Of Service: New film will help balance scales of justice in Baltimore City rent court

JOE SURKIEWICZ
Special to The Daily Record
March 2, 2009

One of the most disturbing statistics from a city full of disturbing statistics is this: More than 140,000 tenants — most of them poor and most of them black — are sued for eviction in the Baltimore City District Court every year.

But here’s another fact that is even scarier: Almost none of them have access to a lawyer during the process leading to eviction.

“For over 20 years, the Public Justice Center has represented clients in district court facing eviction,” said PJC Executive Director John Nethercut. “Out of the 140,000-plus nonpayment of rent cases filed, only a few have legal representation. Maryland Legal Aid is the major provider, along with the PJC, other legal services organizations and pro bono attorneys.”

In other words, the vast number of people facing the loss of their homes go to court on their own.

“The PJC is leading a nationwide effort to have a right to counsel in basic-needs cases recognized,” Nethercut said. “But the reality is with current legal services funding, fewer than 20 percent of low-income people are able to get legal advice.”

To help the vast number of people facing eviction without legal help, the PJC produced a new, 24-minute film to help educate tenants about the process and their rights. “Stand Up For Yourself in Baltimore City Rent Court” premieres Wednesday, March 11, at the Enoch Pratt Free Library at 6 p.m. The film showing will be followed by a panel discussion.

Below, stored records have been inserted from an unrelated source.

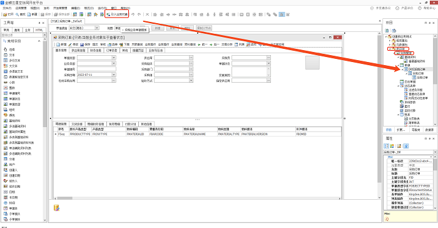
Task: Click the 保存 disk icon in form toolbar
Action: tap(82, 44)
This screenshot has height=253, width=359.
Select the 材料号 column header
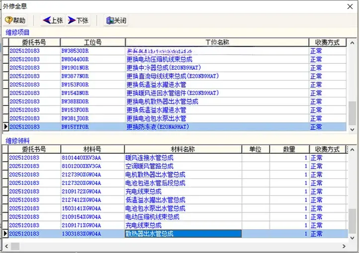(92, 149)
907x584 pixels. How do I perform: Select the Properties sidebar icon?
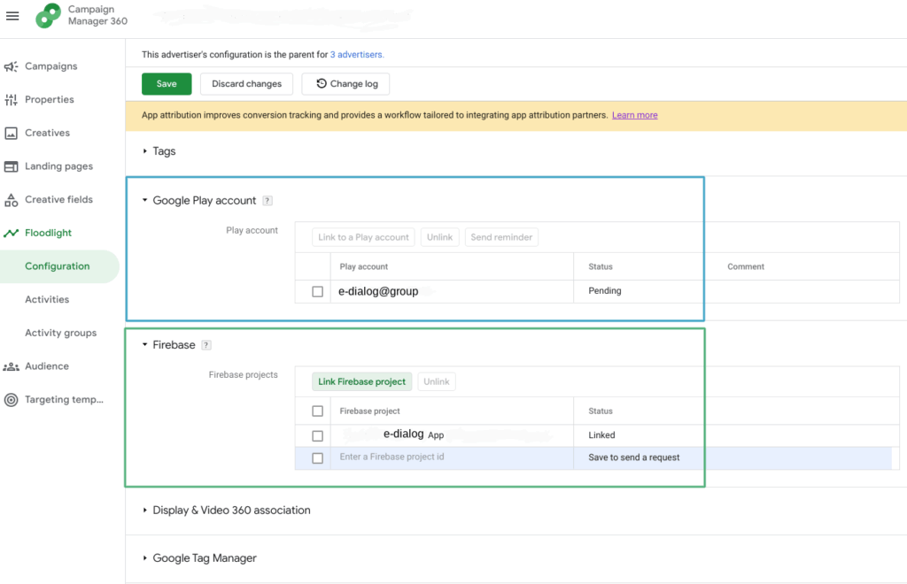12,99
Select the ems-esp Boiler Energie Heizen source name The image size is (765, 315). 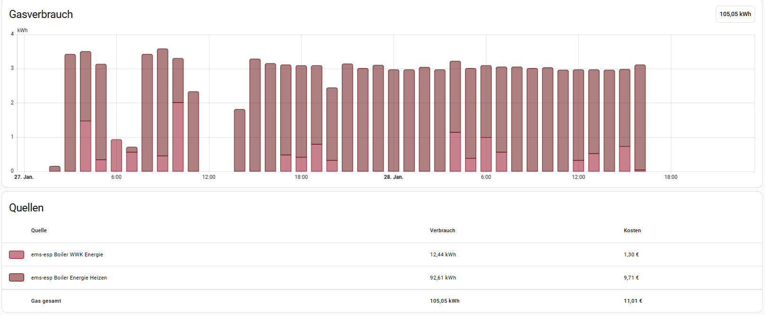(69, 278)
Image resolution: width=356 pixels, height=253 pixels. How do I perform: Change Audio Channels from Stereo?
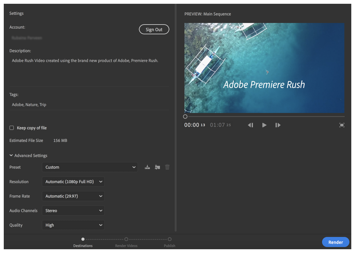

“We’ve been doing tenants’ rights trainings for years and realized that film media is an effective way to reach a wide range of people in rent court,” Nethercut explained. “We hope to play the film in rent court and to distribute it widely on YouTube, Web sites, the People’s Law Library and to various government agencies and nonprofits.”

The film was produced with the cooperation of the district court. “We’re especially grateful for the help of Administrative Judge Keith E. Mathews, who allowed us to film in the court and feature court personnel in the film,” Nethercut said.

The Megaphone Project, a nonprofit that specializes in making films for other nonprofits, produced the film. A total of $27,500 to cover production costs was donated by the 32nd Street Farmers Market Foundation, the Abell Foundation, the Baltimore Bar Foundation and the Maryland Legal Services Corp.

High demand

The film comes after several decades of efforts to reform the rent court, Baltimore’s busiest court docket. Since 2000, a rent court work group consisting of judges, clerks, sheriffs, landlords and tenants has met regularly and has resolved various court procedure and administrative issues, Nethercut said.

“But one reality that hasn’t changed is that legal service funding hasn’t gone up, while the demand has,” he pointed out. “Half the city’s residents are renters. The average tenant family is sued for eviction 1.2 times a year — a much higher rate than in New York, Philadelphia, Cleveland and other major cities.”

That’s because other states require that tenants be sent a notice before court to resolve the nonpayment dispute.

“But in Maryland, there’s no pre-court notice,” Nethercut said. “If the rent isn’t paid on day one, a court complaint can be filed on day two. Every rent dispute requires gearing up the judicial machinery. That means that in Maryland, and in Baltimore in particular, there are a tremendous number of tenants who need legal advice. Pro bono and legal services can’t fill the need.”

The problems faced by many tenants are acute.

“Many low-income tenants live in substandard conditions where they and their families are exposed to lead paint and other health and safety-code violations,” Nethercut said. “Maryland’s landlord-tenant law functions efficiently as a taxpayer-paid rent collection service for landlords, but much less well as an enforcer of the landlord’s responsibilities. The costs and hardships of the eviction process are continually carried by tenants and the community.”

The new film will complement the PJC’s legal efforts helping individual tenants, outreach and training, policy advocacy in the General Assembly and coalition building.

“We see public education about tenants’ rights as very important,” Nethercut added. “But it’s not sufficient. Laws need to be fair and equally enforced. While teaching tenants how to represent themselves is good, it only goes so far.

“At some point, you need a lawyer. And there aren’t enough public interest lawyers to go around.”